- _WORK ORDER_
An acceptable answer repeats exactly the line with "You are a computer-use agent. The" and each line after it through the end of the entries, and includes nothing else.

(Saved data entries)
----------

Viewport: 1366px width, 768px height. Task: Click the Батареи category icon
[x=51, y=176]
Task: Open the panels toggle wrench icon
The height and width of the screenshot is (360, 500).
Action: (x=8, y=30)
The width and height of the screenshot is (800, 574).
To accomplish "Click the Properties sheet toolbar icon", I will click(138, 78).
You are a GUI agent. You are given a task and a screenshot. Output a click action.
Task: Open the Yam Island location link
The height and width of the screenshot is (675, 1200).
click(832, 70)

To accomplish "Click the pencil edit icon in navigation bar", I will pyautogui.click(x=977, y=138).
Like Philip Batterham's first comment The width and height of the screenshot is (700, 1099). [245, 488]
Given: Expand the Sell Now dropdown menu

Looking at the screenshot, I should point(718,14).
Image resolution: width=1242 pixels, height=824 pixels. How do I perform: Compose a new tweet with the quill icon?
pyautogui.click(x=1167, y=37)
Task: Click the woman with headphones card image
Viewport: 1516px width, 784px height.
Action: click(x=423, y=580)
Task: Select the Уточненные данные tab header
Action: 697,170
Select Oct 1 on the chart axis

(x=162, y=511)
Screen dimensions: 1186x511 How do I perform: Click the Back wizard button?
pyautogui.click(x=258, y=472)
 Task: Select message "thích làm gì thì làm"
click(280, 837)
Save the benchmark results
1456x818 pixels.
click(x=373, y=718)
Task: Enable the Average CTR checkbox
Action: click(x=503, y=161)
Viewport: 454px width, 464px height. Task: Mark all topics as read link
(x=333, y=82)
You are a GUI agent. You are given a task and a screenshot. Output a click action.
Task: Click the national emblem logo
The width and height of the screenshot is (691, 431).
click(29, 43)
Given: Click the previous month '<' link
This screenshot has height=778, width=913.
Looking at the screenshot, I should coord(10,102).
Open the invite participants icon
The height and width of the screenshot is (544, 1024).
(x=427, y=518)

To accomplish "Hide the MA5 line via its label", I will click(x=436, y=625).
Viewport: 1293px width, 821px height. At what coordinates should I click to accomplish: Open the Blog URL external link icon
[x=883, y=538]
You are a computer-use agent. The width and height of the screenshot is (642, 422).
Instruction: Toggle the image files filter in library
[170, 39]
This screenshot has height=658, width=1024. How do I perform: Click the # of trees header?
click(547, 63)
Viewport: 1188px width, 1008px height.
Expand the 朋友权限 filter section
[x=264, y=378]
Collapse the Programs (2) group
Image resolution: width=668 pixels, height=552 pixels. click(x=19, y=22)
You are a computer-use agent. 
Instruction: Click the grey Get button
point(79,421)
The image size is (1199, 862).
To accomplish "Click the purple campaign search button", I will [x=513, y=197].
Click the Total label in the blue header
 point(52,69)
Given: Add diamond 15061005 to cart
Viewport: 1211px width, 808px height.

----------

- _RESPONSE FOR THIS EXERCISE_
You are a computer-use agent. The width and height of the screenshot is (642, 422).
Instruction: Toggle the image files filter in library
[170, 39]
This screenshot has height=658, width=1024. How do I perform: Click the # of trees header?
click(547, 63)
Viewport: 1188px width, 1008px height.
Expand the 朋友权限 filter section
[x=264, y=378]
Collapse the Programs (2) group
Image resolution: width=668 pixels, height=552 pixels. click(x=19, y=22)
You are a computer-use agent. 
Instruction: Click the grey Get button
point(79,421)
The image size is (1199, 862).
To accomplish "Click the purple campaign search button", I will [x=513, y=197].
Click the Total label in the blue header
 point(52,69)
Given: Add diamond 15061005 to cart
Viewport: 1211px width, 808px height.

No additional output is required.